Aim of the exercise:
Scan the material below and copy every line holding the word "icon".

Data for review:

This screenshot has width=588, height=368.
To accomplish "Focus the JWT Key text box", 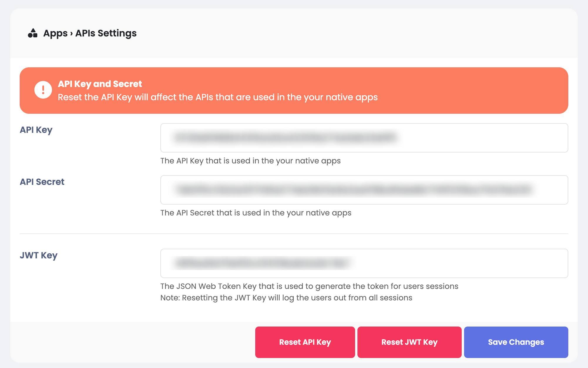I will 364,263.
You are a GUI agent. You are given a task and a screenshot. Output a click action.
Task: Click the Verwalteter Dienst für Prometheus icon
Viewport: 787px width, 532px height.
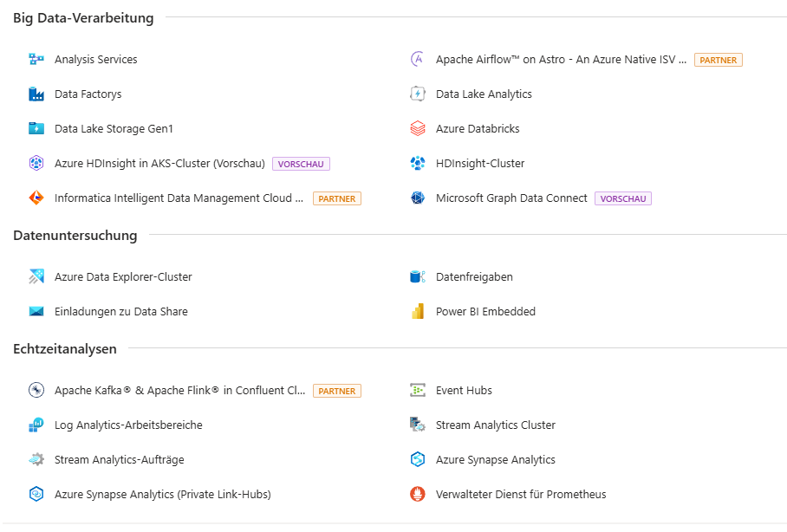[418, 494]

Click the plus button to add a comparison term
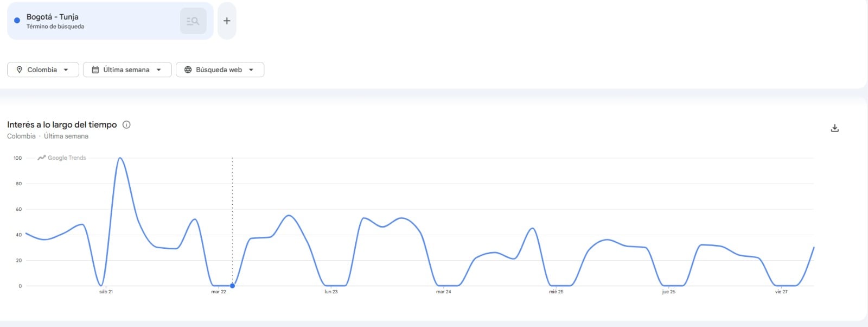[x=227, y=20]
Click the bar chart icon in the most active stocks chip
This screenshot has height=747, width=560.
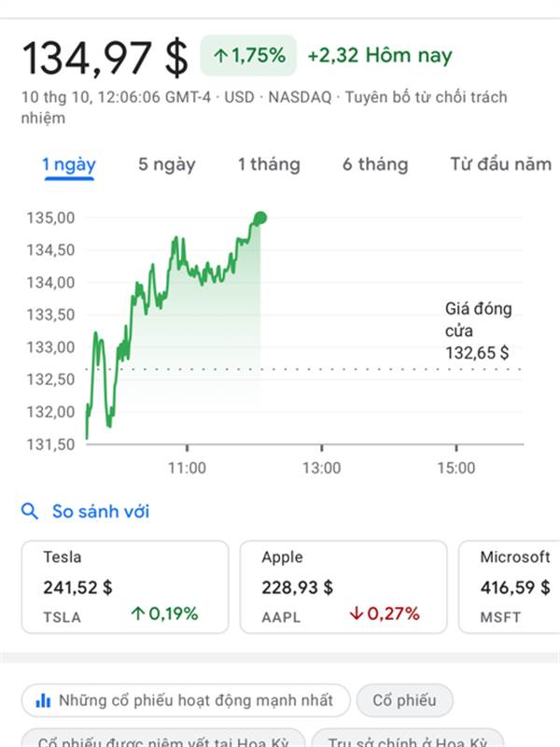pyautogui.click(x=43, y=699)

Solution to this exercise:
Task: Click the Verwalteter Dienst für Prometheus icon
Click the bar chart icon in the most active stocks chip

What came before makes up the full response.